Русская мать | страница 31



У молочной лавки привалилась на миг к стене, отдышалась. Ругнула погоду. Париж не лучше Нью-Йорка, только ветра меньше, так ты считаешь. У аптеки посмотрела в витрину, восхитилась. Все-таки французы молодцы, они люди с большим вкусом и чувством прекрасного, видишь, как удачно у них сочетается цвет и форма. А у мясной делаешь вывод, что мясо такое же дорогое, как и в Штатах. Что до меня, то я начинаю подозревать, что с головой у тебя все хуже, и ты, чтобы скрыть это, затеяла говорильню, по-твоему мнению, разумную. Проходим выставочный зальчик живописи: ах, Боже ж мой, и зачем же я бросила скульптуру, это же было мое призвание! Годы теперь, конечно, не те, но почему бы... Скоро, вот увидишь, сыночка, я вытащу инструменты. Напрасно ты засунул их в чемодан. Только купи мне глины... Иду и думаю: в самом деле, завтра-послезавтра куплю тебе глины, чем бы дитя не тешилось. Хотя, с другой стороны, если опять приступ, я же буду и виноват, что подбил на безумие. Перетащил тебя на ту сторону и усадил в пиццерии, тебе нравится здесь, нравятся кресла и красные свечи в бутылках.

Мы сидим за маленьким столиком, лицом к лицу. Вижу каждый твой взгляд, каждое движение. Твой лоб как мятая бумага, которую невозможно разгладить. Ноздри дрожат, никак не найдут четкого положения. Единственное молодое розовые уши, и кажется, что они - не твои, а пришиты наспех, на дурацкой омолаживающей операции. Шея, полускрытая коричневой шалью, - торчит, словно цыплячья, и как-то неопределенно подтанцовывает. Обвисший второй, так сказать, подбородок трепещет, как парус на лодчонке, особенно убогой в порту, рядом с гигантскими лайнерами. Руки в старческих веснушках, оголенные ногти, все в бороздках, - как источенные временем зубцы на башнях средневековых замков. Вставные челюсти держатся крепко, но труп есть труп, и впечатление распада было бы полным, если б не твои глаза, темно-карие, острые, живые: прыгают, замирают, примечают всякую мелочь, улетают вдаль, возвращаются, ныряют вглубь и тут же возвращаются назад, вдруг тихие, значительные, как бы осмысляющие увиденное и почерпнутое на глубине и в выси. И словно ни тени близорукости. Наоборот, поразительна острота взгляда: сперва кажется - враждебность, а приглядеться - изумленье раз и навсегда: кто я, где я, в чем дело?

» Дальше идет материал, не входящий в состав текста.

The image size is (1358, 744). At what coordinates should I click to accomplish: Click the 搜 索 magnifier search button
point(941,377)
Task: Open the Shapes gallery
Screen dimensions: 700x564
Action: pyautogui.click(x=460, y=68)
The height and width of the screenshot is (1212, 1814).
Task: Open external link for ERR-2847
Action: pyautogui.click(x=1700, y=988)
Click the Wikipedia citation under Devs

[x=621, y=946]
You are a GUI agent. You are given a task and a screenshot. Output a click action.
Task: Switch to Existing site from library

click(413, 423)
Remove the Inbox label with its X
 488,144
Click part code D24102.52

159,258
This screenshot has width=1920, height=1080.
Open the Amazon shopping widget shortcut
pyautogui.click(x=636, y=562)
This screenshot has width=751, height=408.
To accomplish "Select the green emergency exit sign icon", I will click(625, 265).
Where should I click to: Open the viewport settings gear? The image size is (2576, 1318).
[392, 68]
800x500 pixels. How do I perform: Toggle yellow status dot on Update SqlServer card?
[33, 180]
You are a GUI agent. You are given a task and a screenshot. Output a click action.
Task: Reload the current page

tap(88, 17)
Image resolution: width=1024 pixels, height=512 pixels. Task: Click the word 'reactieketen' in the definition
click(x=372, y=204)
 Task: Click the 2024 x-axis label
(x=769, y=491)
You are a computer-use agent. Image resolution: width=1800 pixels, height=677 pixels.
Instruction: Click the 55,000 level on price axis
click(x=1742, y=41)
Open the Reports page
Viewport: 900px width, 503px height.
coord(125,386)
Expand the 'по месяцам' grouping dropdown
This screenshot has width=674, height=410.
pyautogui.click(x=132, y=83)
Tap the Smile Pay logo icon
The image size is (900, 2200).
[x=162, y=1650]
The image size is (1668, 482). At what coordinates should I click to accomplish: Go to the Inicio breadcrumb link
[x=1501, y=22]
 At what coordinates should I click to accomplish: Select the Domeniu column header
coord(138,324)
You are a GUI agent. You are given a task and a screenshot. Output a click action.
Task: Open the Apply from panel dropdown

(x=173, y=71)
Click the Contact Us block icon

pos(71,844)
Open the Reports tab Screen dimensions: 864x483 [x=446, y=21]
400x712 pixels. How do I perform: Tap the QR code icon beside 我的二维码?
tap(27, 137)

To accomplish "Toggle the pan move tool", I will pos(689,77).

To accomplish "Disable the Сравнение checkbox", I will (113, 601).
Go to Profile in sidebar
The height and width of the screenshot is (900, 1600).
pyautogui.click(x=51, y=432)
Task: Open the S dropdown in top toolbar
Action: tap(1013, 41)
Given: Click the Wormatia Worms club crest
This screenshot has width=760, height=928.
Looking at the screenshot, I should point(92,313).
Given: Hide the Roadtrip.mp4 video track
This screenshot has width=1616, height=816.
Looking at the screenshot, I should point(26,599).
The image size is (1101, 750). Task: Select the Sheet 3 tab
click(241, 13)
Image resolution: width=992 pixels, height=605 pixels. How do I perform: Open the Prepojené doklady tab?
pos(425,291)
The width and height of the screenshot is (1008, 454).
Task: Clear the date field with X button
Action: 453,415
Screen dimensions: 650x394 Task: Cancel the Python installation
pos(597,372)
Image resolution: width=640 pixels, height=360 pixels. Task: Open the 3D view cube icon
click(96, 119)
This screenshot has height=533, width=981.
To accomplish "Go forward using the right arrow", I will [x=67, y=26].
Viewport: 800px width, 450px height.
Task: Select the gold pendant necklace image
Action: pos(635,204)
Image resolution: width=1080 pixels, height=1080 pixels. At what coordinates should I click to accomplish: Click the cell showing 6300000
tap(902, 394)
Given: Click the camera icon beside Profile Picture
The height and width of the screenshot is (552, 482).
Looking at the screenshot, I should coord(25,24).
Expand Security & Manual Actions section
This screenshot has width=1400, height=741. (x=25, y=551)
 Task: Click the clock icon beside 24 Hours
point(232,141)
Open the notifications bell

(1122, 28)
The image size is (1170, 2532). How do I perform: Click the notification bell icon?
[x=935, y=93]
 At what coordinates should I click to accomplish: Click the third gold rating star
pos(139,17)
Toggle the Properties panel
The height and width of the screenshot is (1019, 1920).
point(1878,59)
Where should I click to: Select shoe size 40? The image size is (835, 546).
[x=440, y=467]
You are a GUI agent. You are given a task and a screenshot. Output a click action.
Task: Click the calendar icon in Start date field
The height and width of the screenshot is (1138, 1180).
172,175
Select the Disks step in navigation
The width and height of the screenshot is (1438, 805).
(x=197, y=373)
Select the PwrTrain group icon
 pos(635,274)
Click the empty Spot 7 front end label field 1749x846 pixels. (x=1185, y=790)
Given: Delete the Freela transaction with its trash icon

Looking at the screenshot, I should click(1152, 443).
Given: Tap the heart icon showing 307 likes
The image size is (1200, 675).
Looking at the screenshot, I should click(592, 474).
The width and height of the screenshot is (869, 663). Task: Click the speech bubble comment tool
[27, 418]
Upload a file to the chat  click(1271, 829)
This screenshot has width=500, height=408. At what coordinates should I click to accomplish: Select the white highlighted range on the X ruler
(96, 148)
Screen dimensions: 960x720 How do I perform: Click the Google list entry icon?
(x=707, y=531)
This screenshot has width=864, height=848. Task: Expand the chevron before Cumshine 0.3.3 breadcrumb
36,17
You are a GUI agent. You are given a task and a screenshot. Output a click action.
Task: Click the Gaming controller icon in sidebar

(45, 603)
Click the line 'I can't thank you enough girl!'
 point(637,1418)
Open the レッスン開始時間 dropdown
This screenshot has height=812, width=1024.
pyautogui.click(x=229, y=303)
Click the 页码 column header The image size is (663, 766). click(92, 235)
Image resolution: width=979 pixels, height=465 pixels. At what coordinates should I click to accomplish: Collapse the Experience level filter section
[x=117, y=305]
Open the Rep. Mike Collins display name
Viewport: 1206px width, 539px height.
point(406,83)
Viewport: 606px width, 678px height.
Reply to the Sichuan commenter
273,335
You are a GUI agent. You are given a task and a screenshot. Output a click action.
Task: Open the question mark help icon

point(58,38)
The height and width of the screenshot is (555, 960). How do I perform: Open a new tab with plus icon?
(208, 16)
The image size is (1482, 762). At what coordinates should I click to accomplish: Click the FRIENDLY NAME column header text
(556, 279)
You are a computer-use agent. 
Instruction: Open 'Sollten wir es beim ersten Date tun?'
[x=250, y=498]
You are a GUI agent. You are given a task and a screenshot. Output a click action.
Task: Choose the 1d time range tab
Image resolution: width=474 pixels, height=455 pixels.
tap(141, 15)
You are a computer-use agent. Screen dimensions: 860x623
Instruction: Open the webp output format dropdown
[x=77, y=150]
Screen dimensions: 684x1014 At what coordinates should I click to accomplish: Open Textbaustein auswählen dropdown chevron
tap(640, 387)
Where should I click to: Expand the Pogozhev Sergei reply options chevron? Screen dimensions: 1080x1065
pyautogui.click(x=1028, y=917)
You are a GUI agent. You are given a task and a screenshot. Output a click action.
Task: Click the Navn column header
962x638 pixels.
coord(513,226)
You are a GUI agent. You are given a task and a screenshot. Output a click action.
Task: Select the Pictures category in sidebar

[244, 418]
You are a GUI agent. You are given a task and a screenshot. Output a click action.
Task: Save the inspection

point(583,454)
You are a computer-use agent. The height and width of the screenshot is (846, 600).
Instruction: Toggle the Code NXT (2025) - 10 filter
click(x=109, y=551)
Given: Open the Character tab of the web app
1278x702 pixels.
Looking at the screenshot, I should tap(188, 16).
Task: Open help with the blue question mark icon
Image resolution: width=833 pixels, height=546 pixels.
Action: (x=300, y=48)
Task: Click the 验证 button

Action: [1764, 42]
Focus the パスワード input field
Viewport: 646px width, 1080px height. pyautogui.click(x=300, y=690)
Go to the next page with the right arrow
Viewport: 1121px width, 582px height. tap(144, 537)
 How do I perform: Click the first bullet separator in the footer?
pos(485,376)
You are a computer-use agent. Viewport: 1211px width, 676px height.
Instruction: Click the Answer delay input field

Вцепляешься в вилку и осторожно несешь ее к морщинистому рту. Вряд ли донесешь ты свои макароны: платье заляпаешь, ибо салфетка свалилась на пол. Ты знаешь, что я слежу за тобой. Ты жуешь, а я сужу, как судья, и тебе это невмоготу. Перестаешь жевать, берешь кусочек хлеба, мажешь маслом, хоть есть не хочешь, отпиваешь глоток воды. Держишься, держусь и я. Никакого живого, непосредственного контакта между нами нет и быть не может. Привычно говоришь, что я твой палач, что наблюдаю за твоей смертью внимательно и равнодушно, будто констатирую факт, причем от души этому факту рад. А в таком случае, чем скорей, тем лучше, и ты, мол, знаешь, что сделать. Я почти и не протестую - лишнее доказательство, что ты, видите ли, читаешь мои мысли. Молчу некоторое время. Потом говорю, что эти обеды - лучшее, что осталось в наших отношениях. Ты усмехаешься: тарелка макарон и кусок пиццы с луком, тоже мне, отношения!